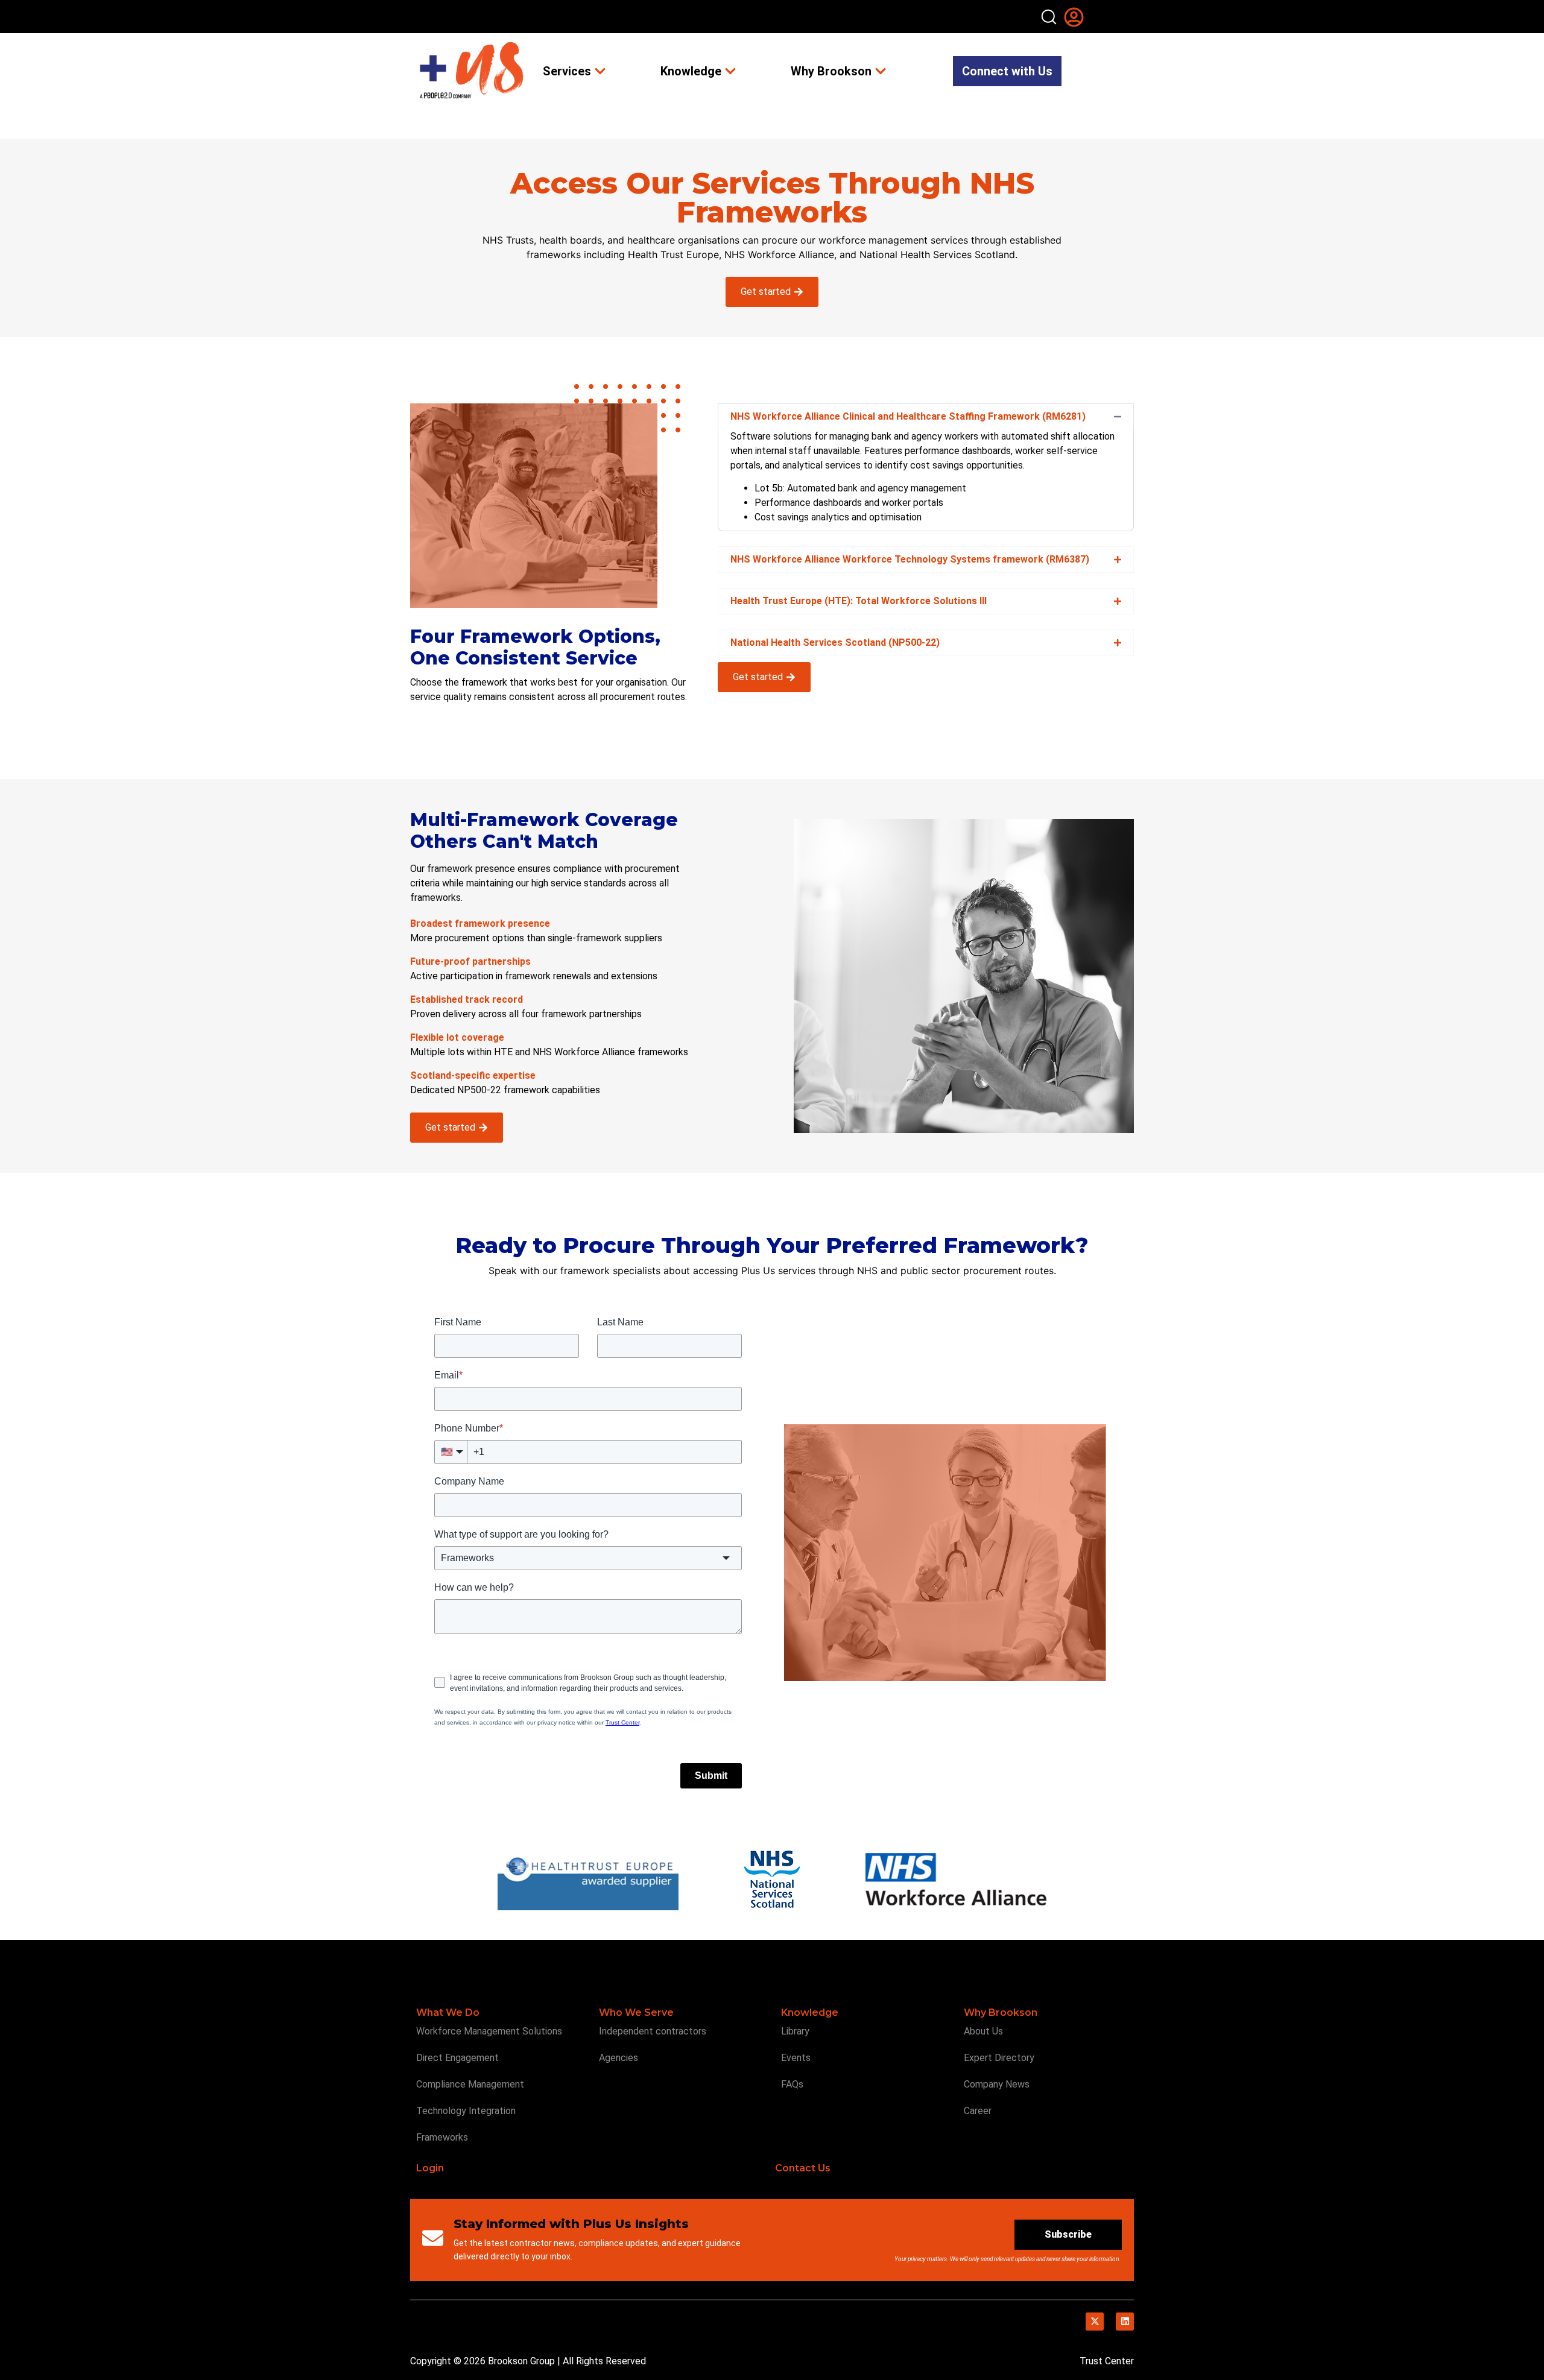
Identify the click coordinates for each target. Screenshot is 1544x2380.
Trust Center (1107, 2361)
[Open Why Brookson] (881, 71)
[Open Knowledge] (730, 71)
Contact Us (803, 2168)
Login (430, 2168)
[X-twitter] (1095, 2321)
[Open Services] (600, 71)
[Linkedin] (1125, 2321)
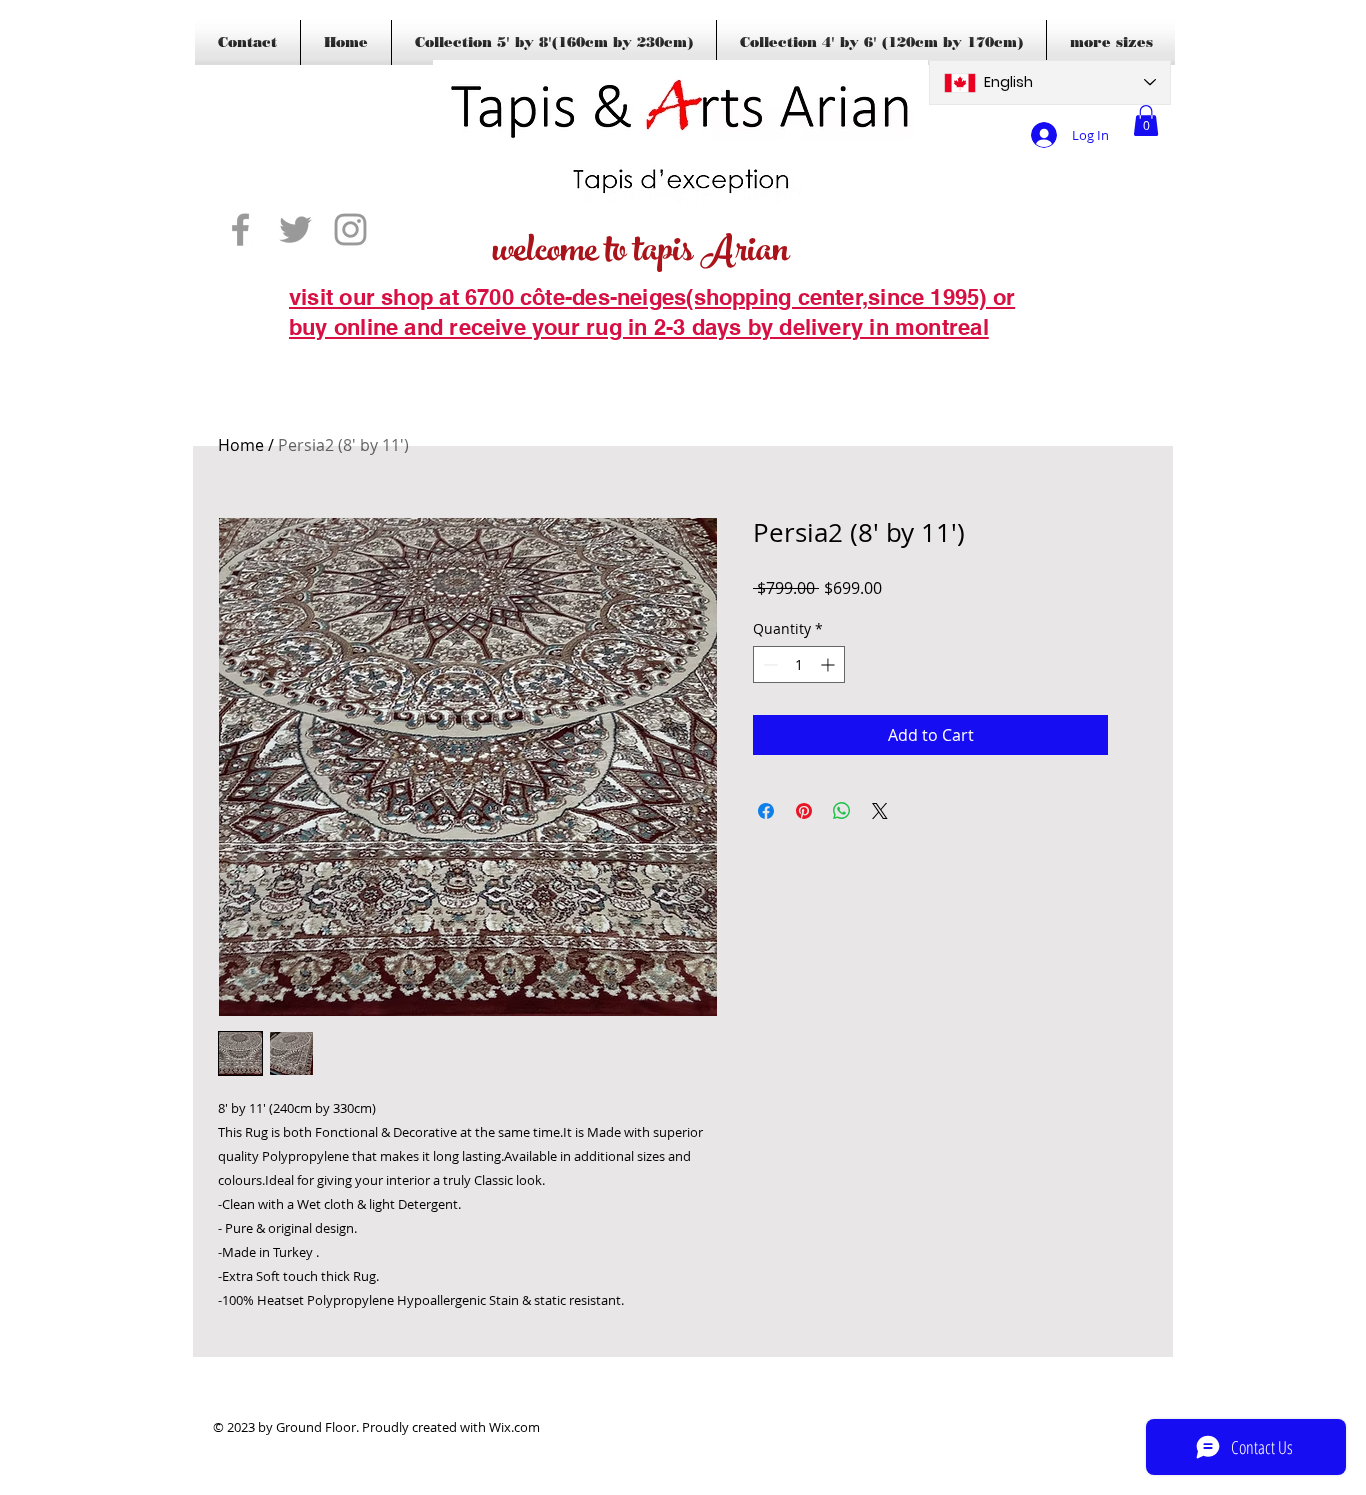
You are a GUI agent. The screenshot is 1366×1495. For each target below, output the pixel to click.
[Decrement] (768, 664)
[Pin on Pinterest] (804, 811)
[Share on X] (880, 811)
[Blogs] (318, 358)
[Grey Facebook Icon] (240, 229)
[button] (1146, 120)
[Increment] (829, 664)
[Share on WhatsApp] (842, 811)
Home (241, 445)
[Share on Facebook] (766, 811)
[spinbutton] (799, 664)
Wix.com (514, 1427)
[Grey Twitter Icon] (295, 229)
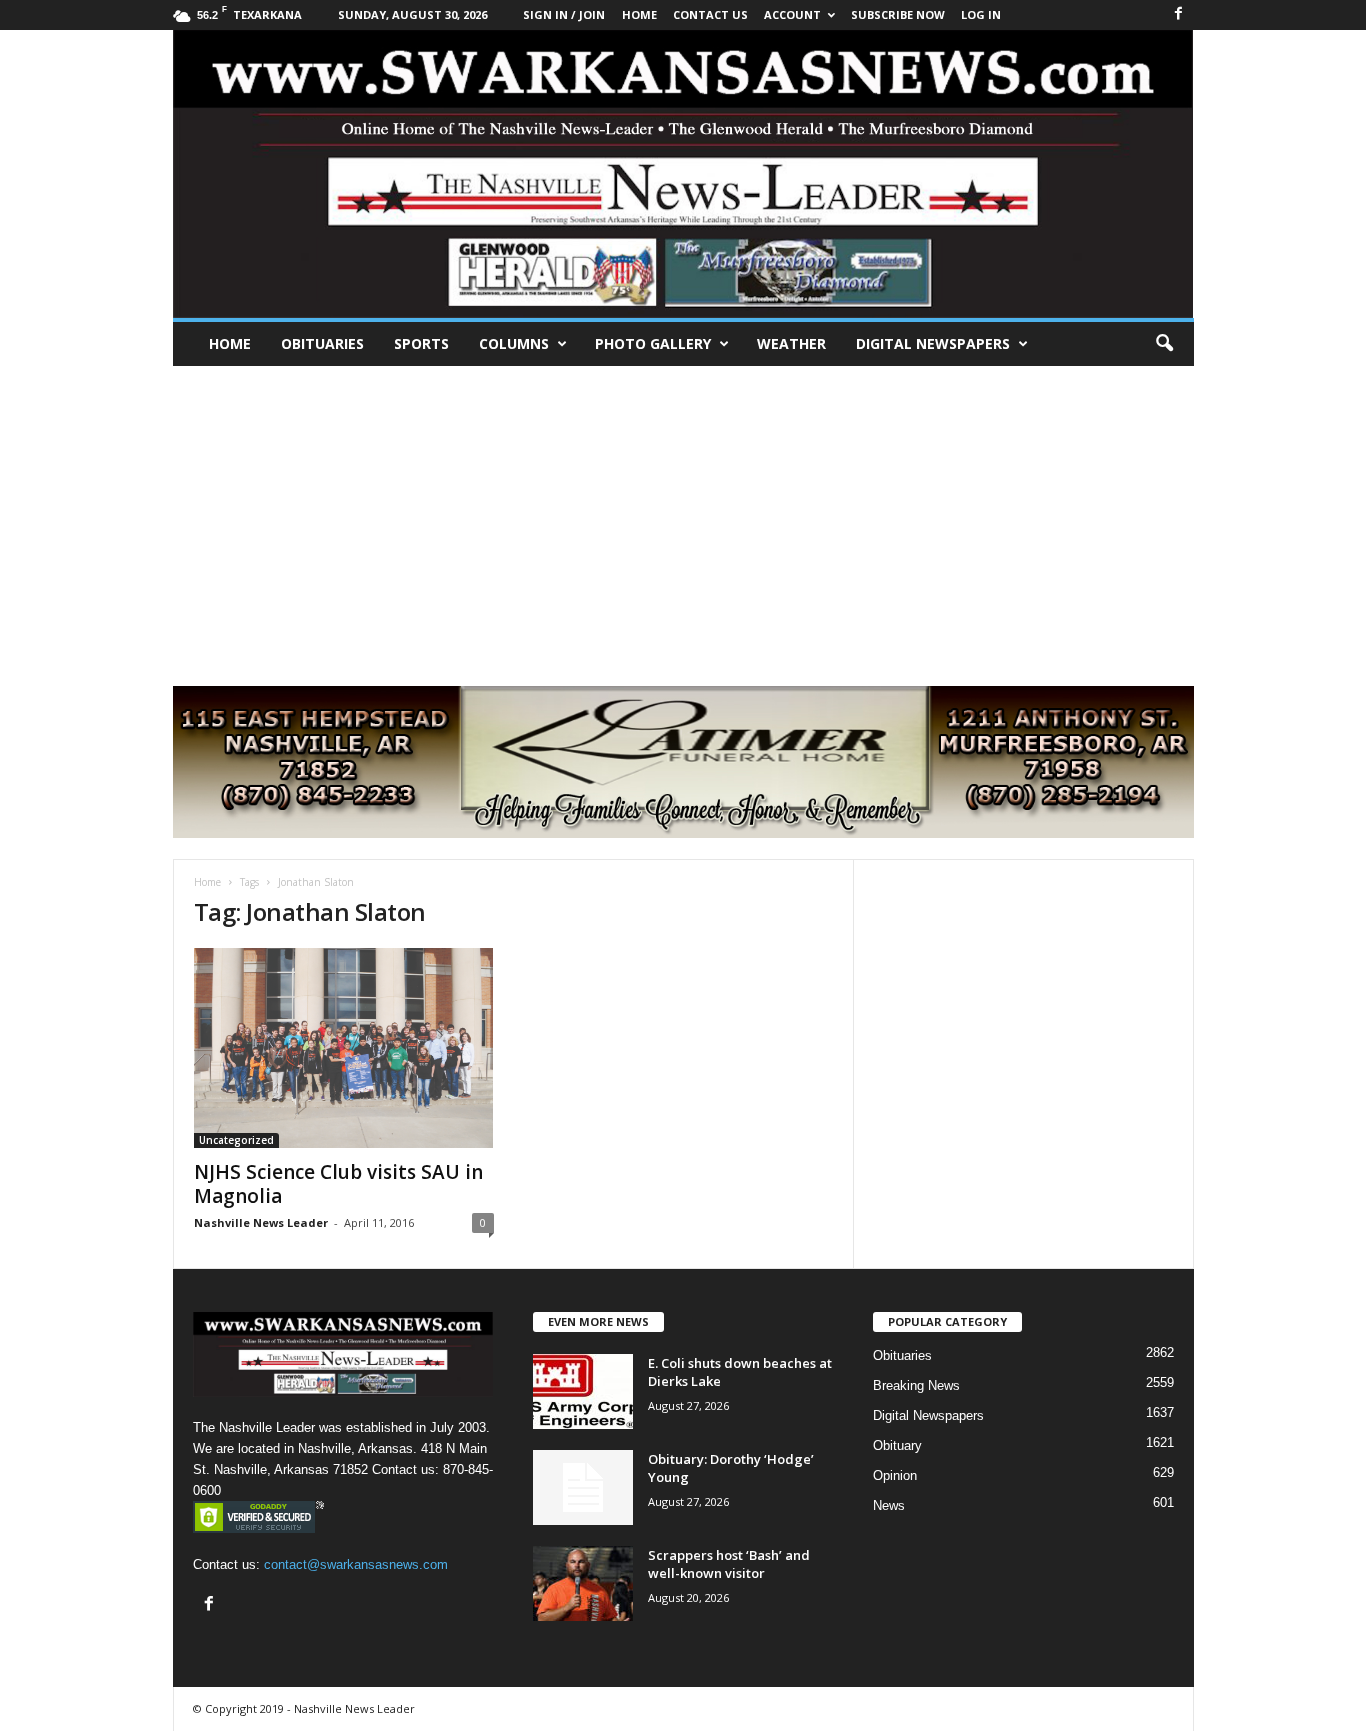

§ **WHAT TO WORK ON**
Restate it all word for word: every record, no pictures.

§ **ANSWER BELOW**
Identify the click coordinates for each target. Screenshot is 1544x2380.
Trust Center (1107, 2361)
[Open Why Brookson] (881, 71)
[Open Knowledge] (730, 71)
Contact Us (803, 2168)
Login (430, 2168)
[X-twitter] (1095, 2321)
[Open Services] (600, 71)
[Linkedin] (1125, 2321)
You are a GUI agent. The screenshot is 1366×1495. For each target below, output the pixel to click.
[Decrement] (768, 664)
[Pin on Pinterest] (804, 811)
[Share on X] (880, 811)
[Blogs] (318, 358)
[Grey Facebook Icon] (240, 229)
[button] (1146, 120)
[Increment] (829, 664)
[Share on WhatsApp] (842, 811)
Home (241, 445)
[Share on Facebook] (766, 811)
[spinbutton] (799, 664)
Wix.com (514, 1427)
[Grey Twitter Icon] (295, 229)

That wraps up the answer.